▶ [Exercise tasks]
**1.** Using the article on big data and cancer, answer each question:
(a) How much did Roche pay, and for roughly what share of Foundation Medicine?
(b) How many cancer patients have tumor DNA sequences in Foundation's database?
(c) Besides those sequences, what information does the database hold?
**2.** Carry on the article about big data and cancer, picking up after its final sentence.

▶ [Page text]
────

Big Data Helps Find the Achilles Heel of Each Individual Cancer

http://nautil.us/blog/big-data-helps-find-the-achilles-heel-of-each-individual-cancer


In January, the company Roche paid more than a billion dollars to buy about half of a small company called Foundation Medicine. Foundation has not invented any new drugs or life-saving devices. Most insurance companies won’t pay for its main product, and like a lot of biotech companies, it loses money.

The big bucks are for Foundation’s information. Roche, Foundation, and many other cancer researchers now believe that thinking about cancer in terms of data is going to be the way to beat the disease. The deal gives Roche access to Foundation’s database, which holds the DNA sequences of the tumors of 35,000 cancer patients, along with information about what kinds of drugs they were treated with and how good those drugs were at beating back the cancer.

────

▶ [Data]
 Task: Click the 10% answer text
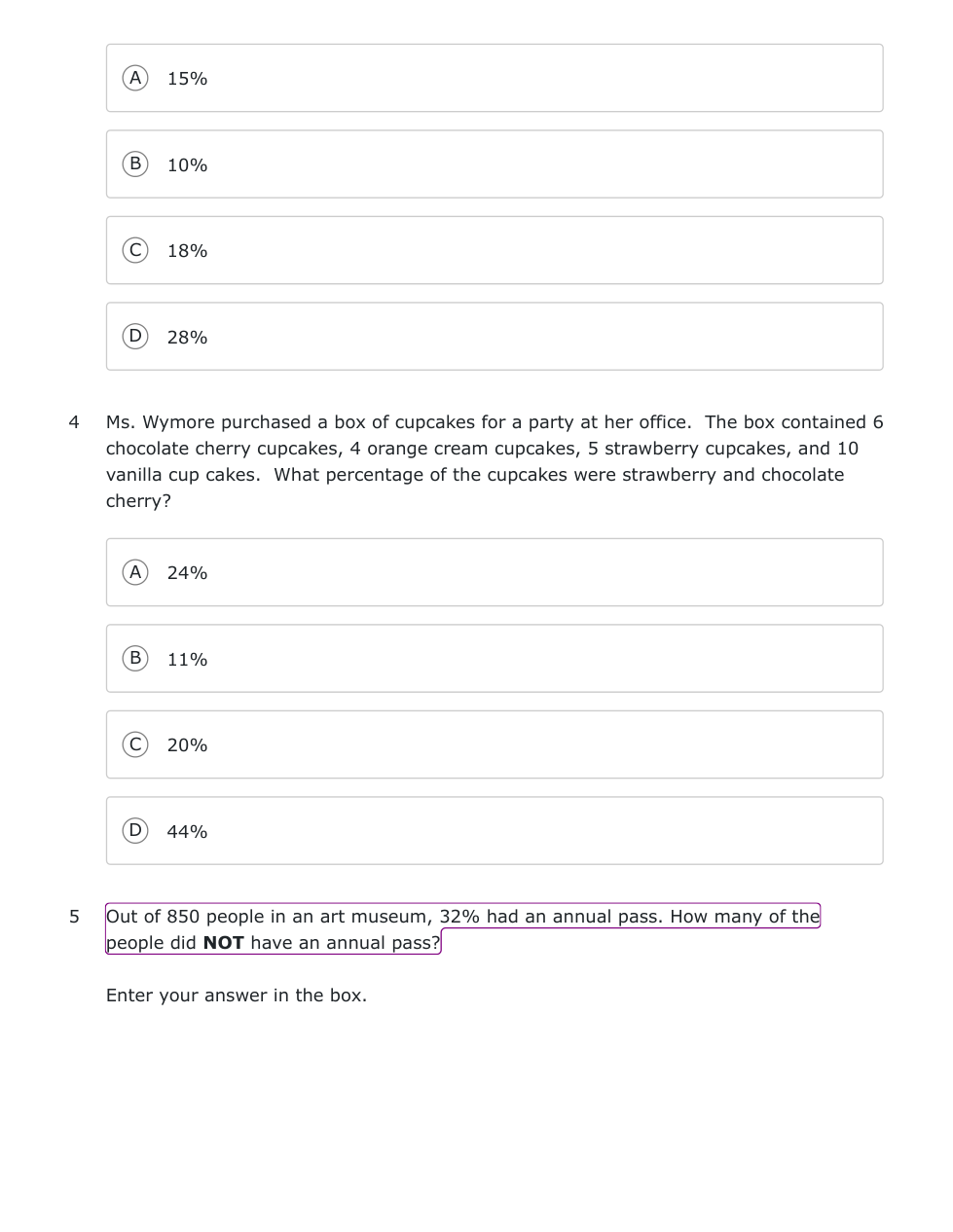[x=187, y=165]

────

▶ [Results]
**1.**
(a) More than a billion dollars, for about half of the company.
(b) 35,000.
(c) The kinds of drugs the patients were treated with and how good those drugs were at beating back the cancer.

**2.**
Traditionally oncology has been information poor. Cancers have been categorized and treated based on what body part they afflict, how the cells look under a microscope, and how much the tumor had spread, leading to a diagnosis like “Stage 2 colon cancer.” This typology has become more sophisticated over the years, but it still lumps lots of cancers together. It’s like doing a census of Noah’s ark and concluding that the boat contains a total of one dozen kinds of animals: Ones with feathers and wings, those with six legs and wings, some with fur and four legs, and so on. It’s not wrong, but it gives only a blurry picture of reality.

In cancer, that has not been good enough. Cancer drugs work (i.e. significantly shrink tumors) a dismal 22 percent of the time, and oncologists have a hard time predicting which one is best for which patient. According to one estimate, $39 billion of the $50 billion spent annually on cancer drugs is wasted in this way. It’s “trial-and-error medicine,” in the phrase of former Roche executive Mara Aspinall.